▸ **Exercise aim**
A word-for-word copy of the lines below, starting at the line with "Viewport: 816px width, 518px height." and ending at the last one, is what you should give. Omit every picture.

··· Dataset content ···

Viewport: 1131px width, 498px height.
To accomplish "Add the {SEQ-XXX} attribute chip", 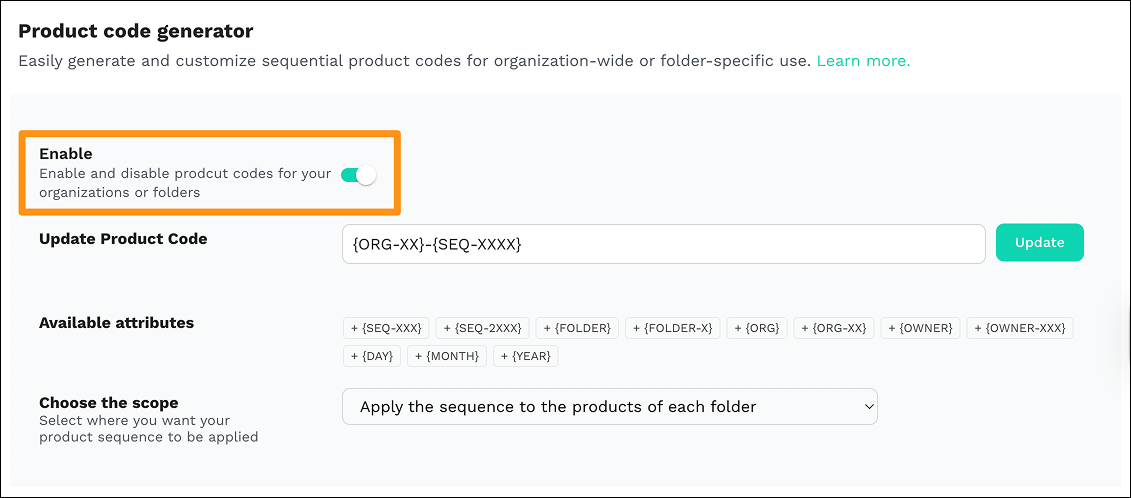I will (386, 328).

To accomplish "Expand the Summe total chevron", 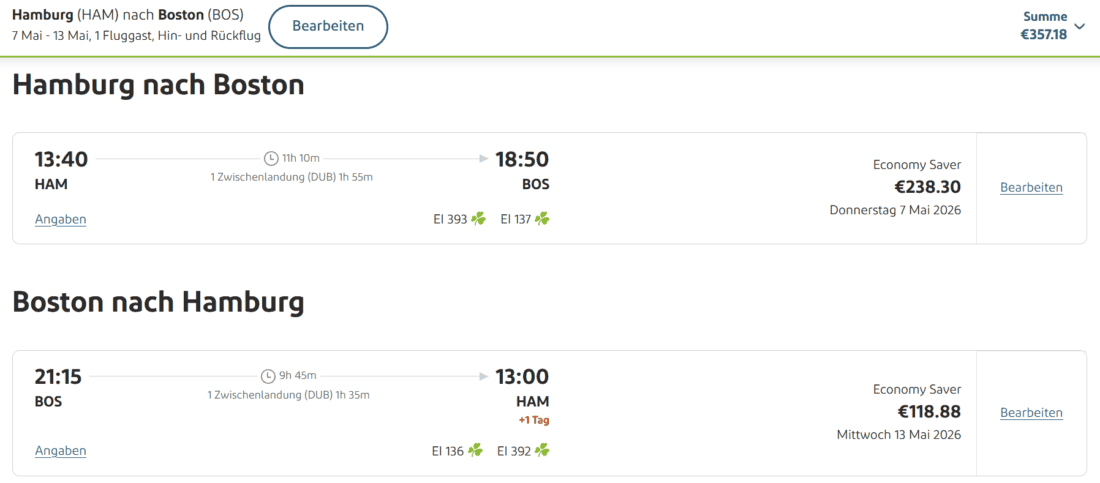I will tap(1079, 26).
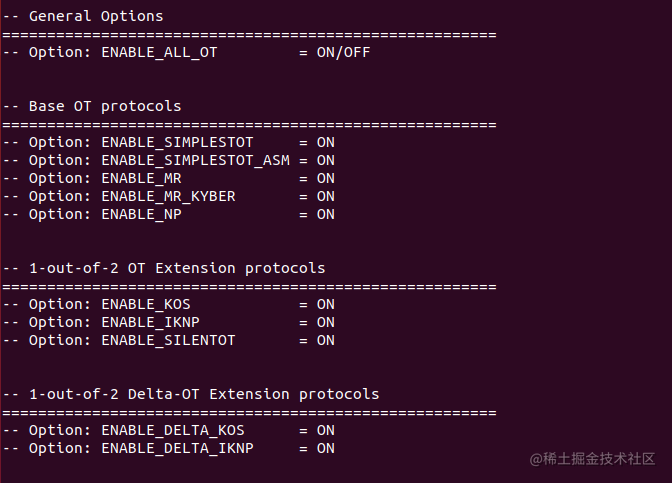The height and width of the screenshot is (483, 672).
Task: Click the General Options heading text
Action: coord(95,16)
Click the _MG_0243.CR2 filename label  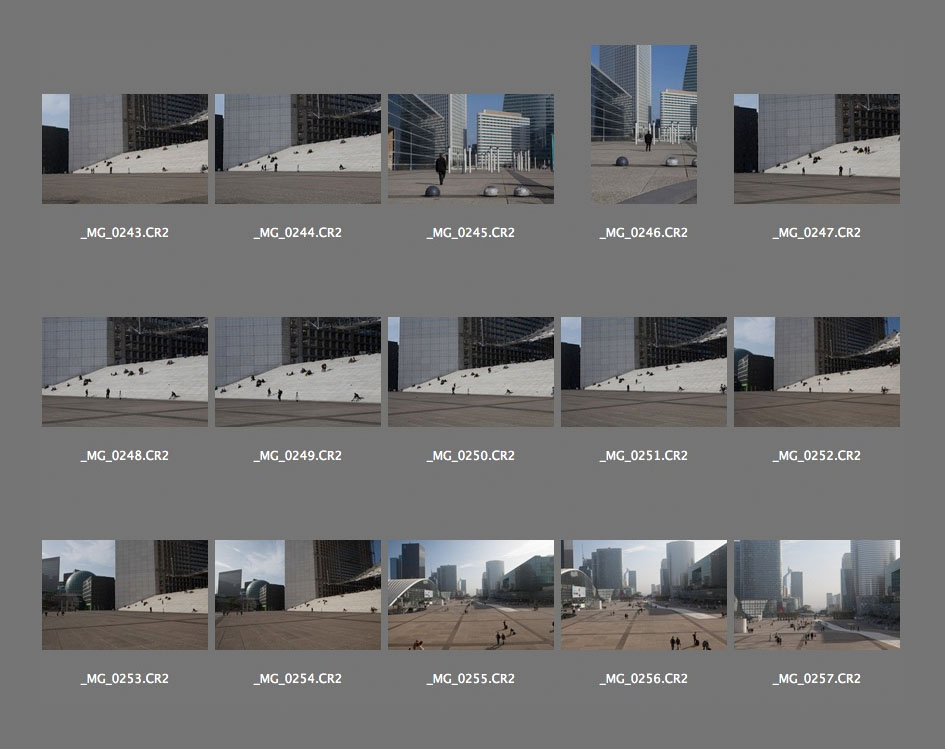pos(125,233)
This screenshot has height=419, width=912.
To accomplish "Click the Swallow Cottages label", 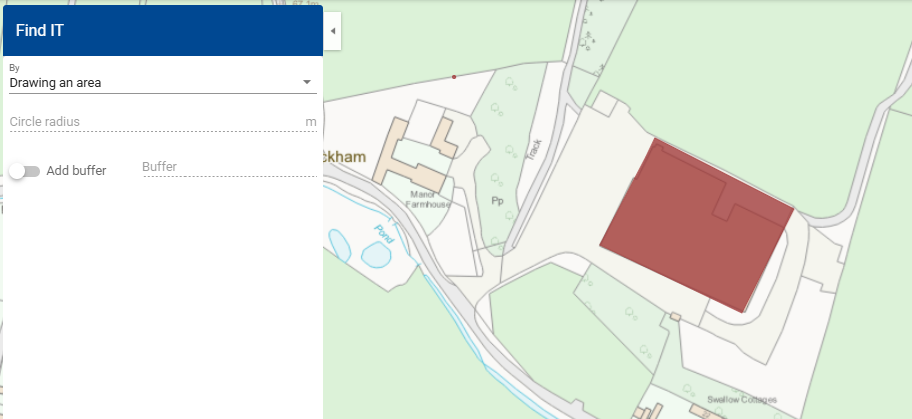I will [x=741, y=399].
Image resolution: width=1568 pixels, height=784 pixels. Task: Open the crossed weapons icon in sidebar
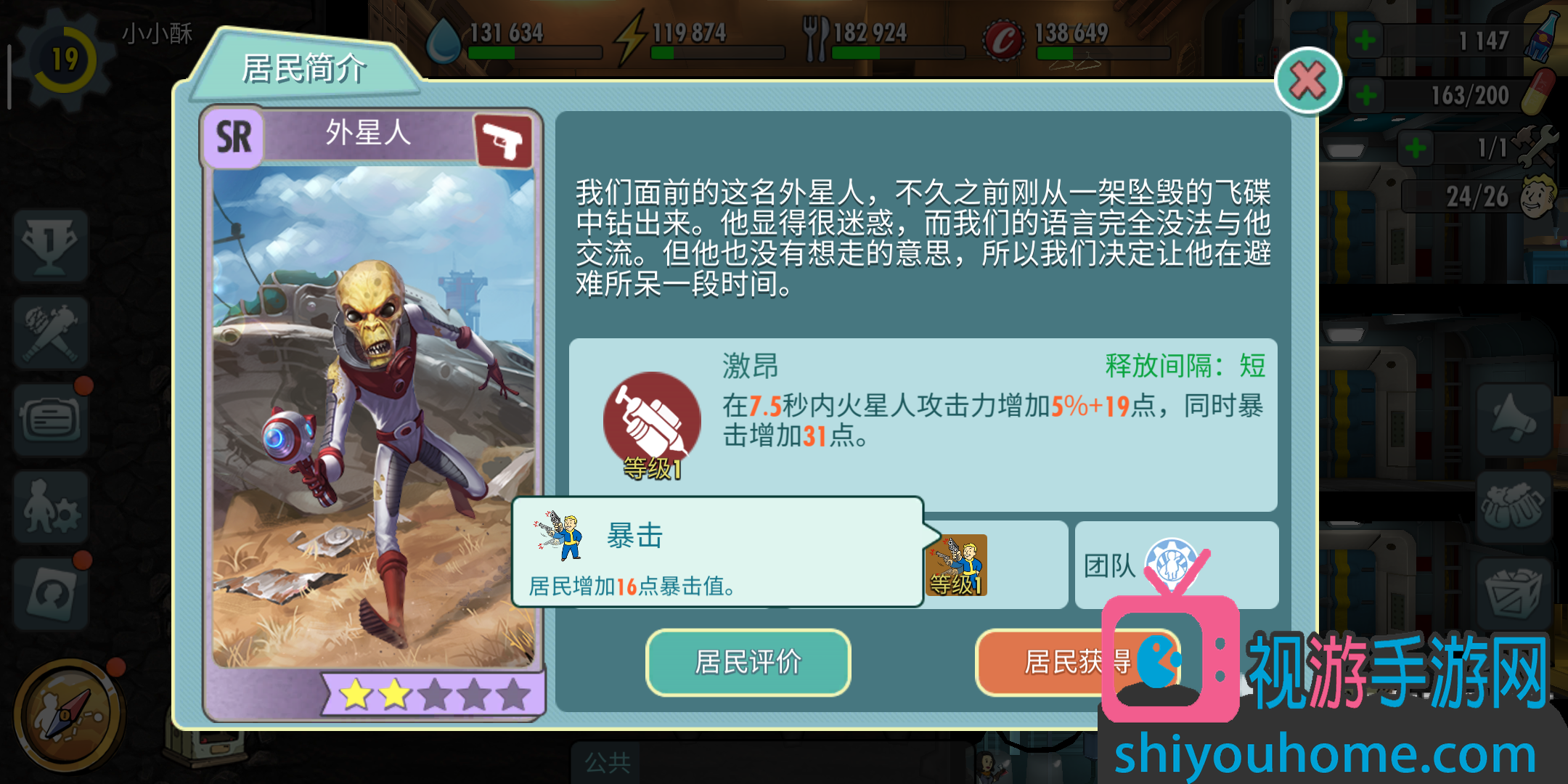point(50,333)
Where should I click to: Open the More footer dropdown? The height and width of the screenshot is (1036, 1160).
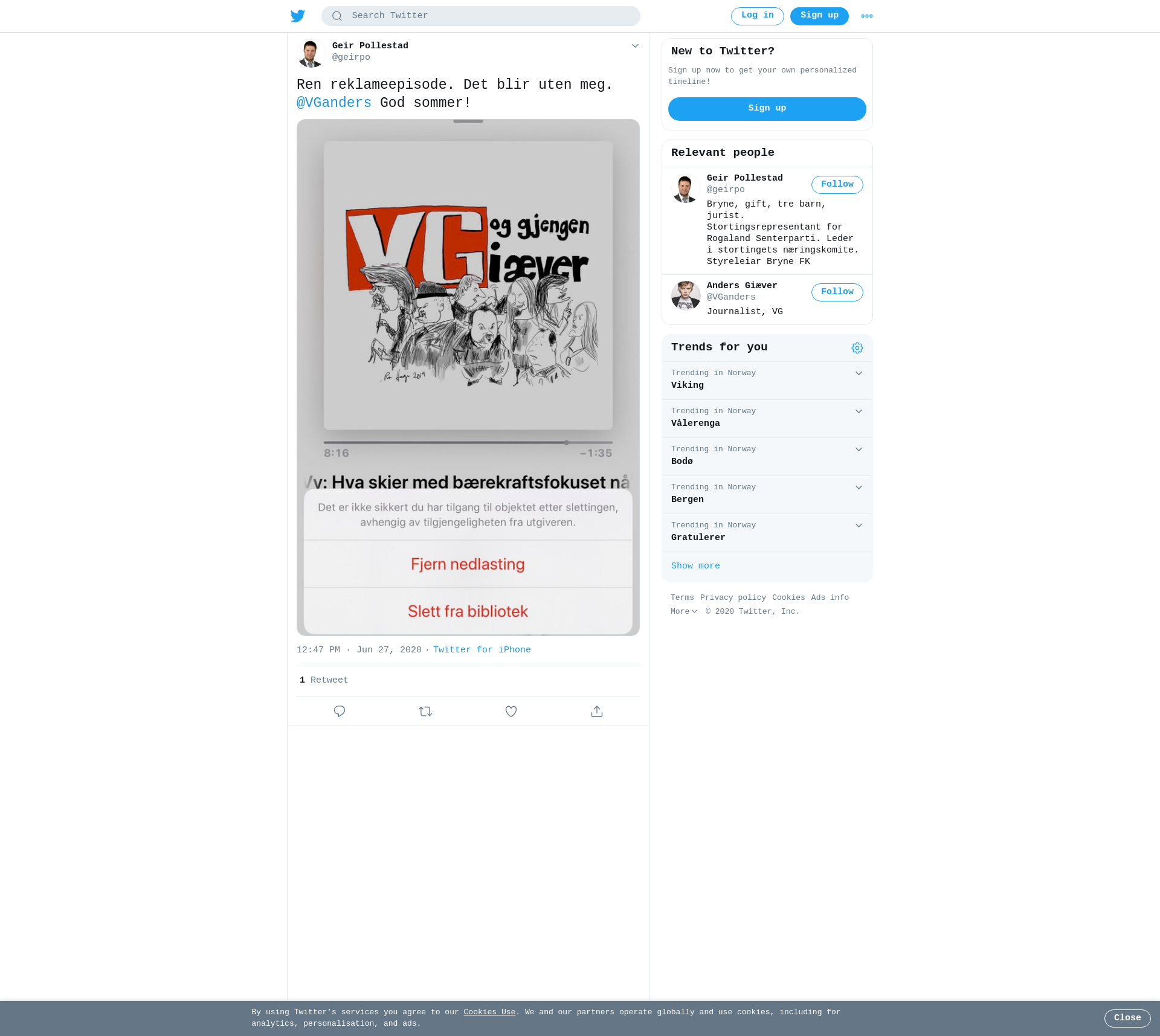(684, 612)
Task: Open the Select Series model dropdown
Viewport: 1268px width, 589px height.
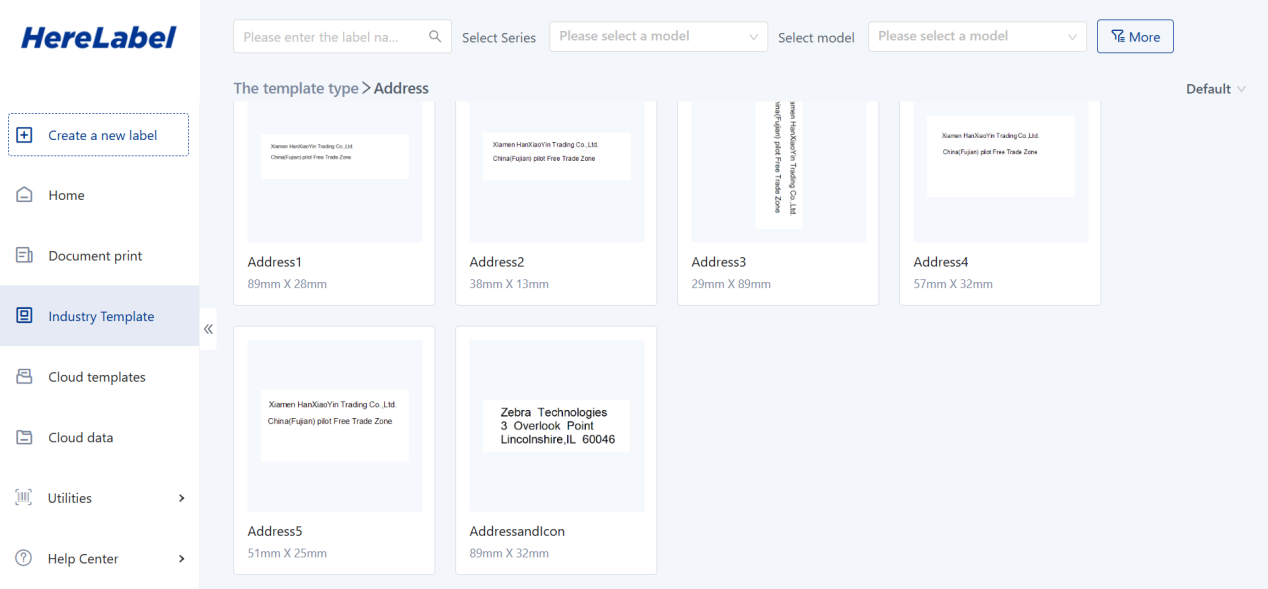Action: (x=658, y=36)
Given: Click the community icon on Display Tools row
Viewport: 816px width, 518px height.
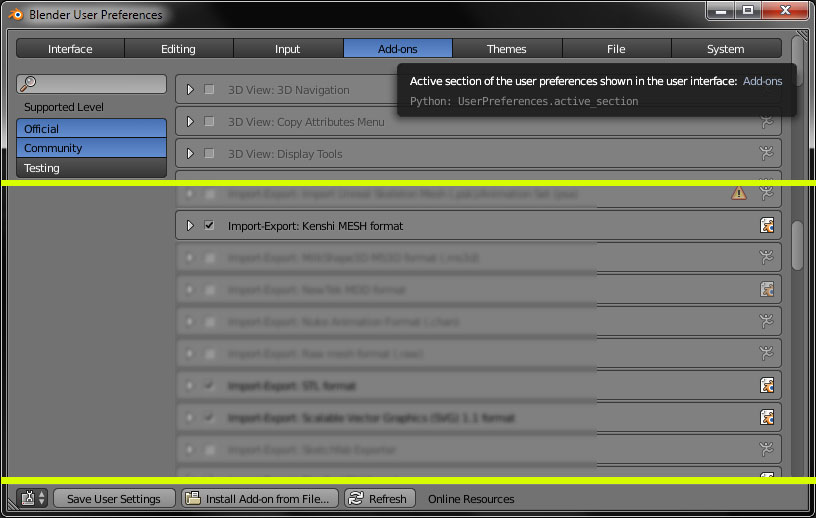Looking at the screenshot, I should click(x=766, y=153).
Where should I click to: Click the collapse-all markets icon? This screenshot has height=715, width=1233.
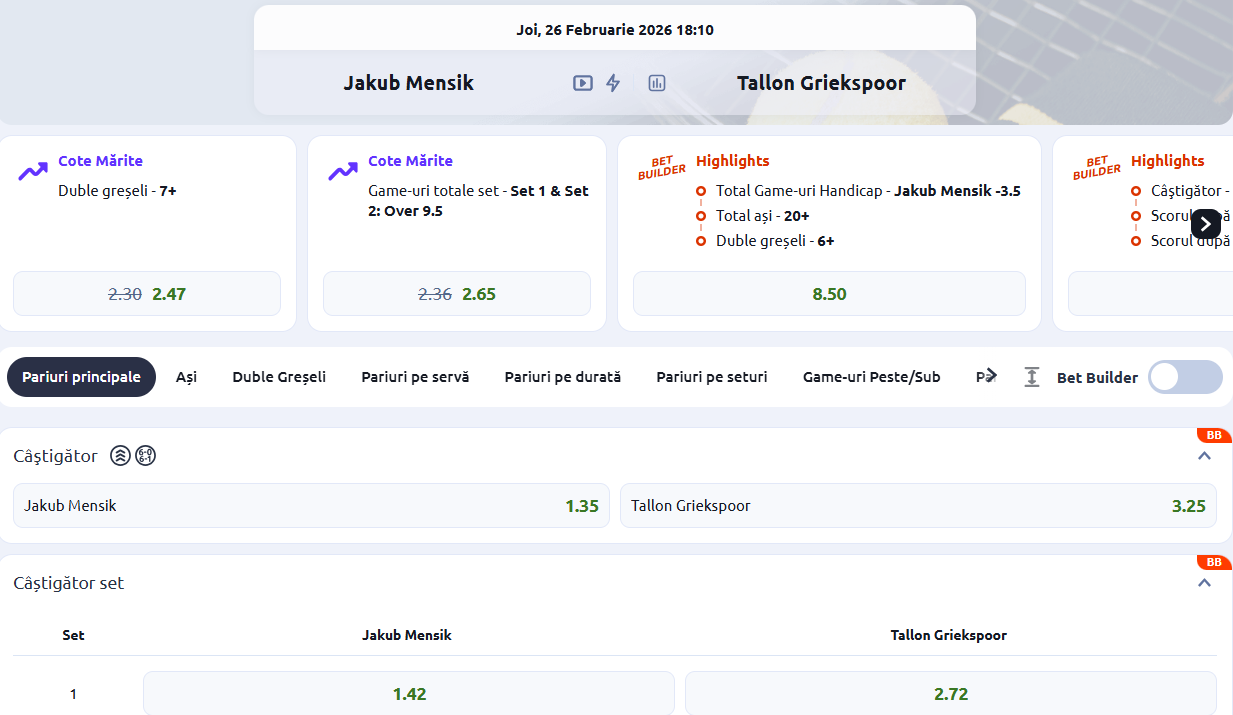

···

▸ **Answer space**
Viewport: 816px width, 518px height.
Looking at the screenshot, I should click(x=766, y=153).
Where should I click to: Click the collapse-all markets icon? This screenshot has height=715, width=1233.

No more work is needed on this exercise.